Sometimes the new owner is better. Sometimes they invest more, care more, run it smarter. I'm not saying every disposition is a tragedy. I've seen properties get liberated by a sale — new capital, new energy, a fresh start.
But I've also seen what happens when a property gets flipped to an owner whose thesis is purely financial optimization. The first thing they cut is what they can't measure.
I watched a REIT sell to a private equity group that had never operated a full-service hotel. Within six months, they'd cut the engineering staff by thirty percent, eliminated the turndown service, and replaced the executive chef with a corporate F&B director who managed four properties remotely. The property went from a 4.6 on TripAdvisor to a 3.8 in under a year. RevPAR index dropped below 95. They spent eighteen months and several million dollars trying to recover what they'd gutted in their first ninety days.

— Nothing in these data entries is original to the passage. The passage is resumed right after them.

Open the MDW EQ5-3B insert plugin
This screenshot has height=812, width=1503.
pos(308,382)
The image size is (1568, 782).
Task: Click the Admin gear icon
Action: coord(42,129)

That's the risk buried inside every "strategic disposition." Not that the sale happens — but that the buyer's thesis doesn't match the product's requirements.
A resort in Orlando and a resort in Jackson Hole — these are not the same animal. Orlando is a volume market with brutal competition and razor-thin differentiation. Jackson Hole is a luxury destination with seasonal compression and a labor market that borders on impossible. Running either one well requires deep, specific, local expertise. Running both well, as part of a portfolio play, requires an owner who understands that what worked in Orlando will absolutely not work in Jackson Hole.
Host knows this. They've operated these assets. The question is whether the buyer knows it — and whether the management company that ends up running them will be given the latitude and the capital to maintain what Host built.
Here's what I'd be doing if I were the GM at either property right now. First — I'd be in front of my department heads today. Not next week. Today. Acknowledge it. Don't sugarcoat it. Don't pretend you know things you don't. Say exactly this: "Ownership is changing. I don't have details yet. What I can tell you is that what we've built here has value, and the best thing we can do is keep running this property at the highest level. That's what makes us indispensable — to any owner."
Second — document everything. Your SOPs, your vendor relationships, your maintenance schedules, your institutional knowledge. Get it out of people's heads and onto paper. Because if the transition goes sideways, you need the building's knowledge to survive even if the people don't stay.
Third — protect your people. The best ones will get recruited the moment this news hits. Your competitors read press releases too. If you've got a rockstar director of events or a banquet captain who's been holding your weekends together for eight years, have a conversation. Let them know they matter. That costs you nothing and it might save you everything.
$1.1 billion is a big number. It makes for a great headline. But hotels aren't spreadsheet lines. They're buildings full of people who show up at 5 AM and make something work that's incredibly hard to make work. Every disposition is someone's Monday morning.
I wrote this one, so I'll keep the take tight. If you're a GM or department head at a property that just got sold — or one that's about to be — stop reading analyst coverage and start doing three things. One: get in front of your team before the rumor mill does it for you. Silence is not neutral — silence is terrifying. Two: document your operation like you're handing it to a stranger, because you might be. Three: call your best people and tell them they matter, today, before a recruiter calls them tomorrow. The $1.1 billion number is Host's story. Your story is what happens in that building Monday morning. Own it.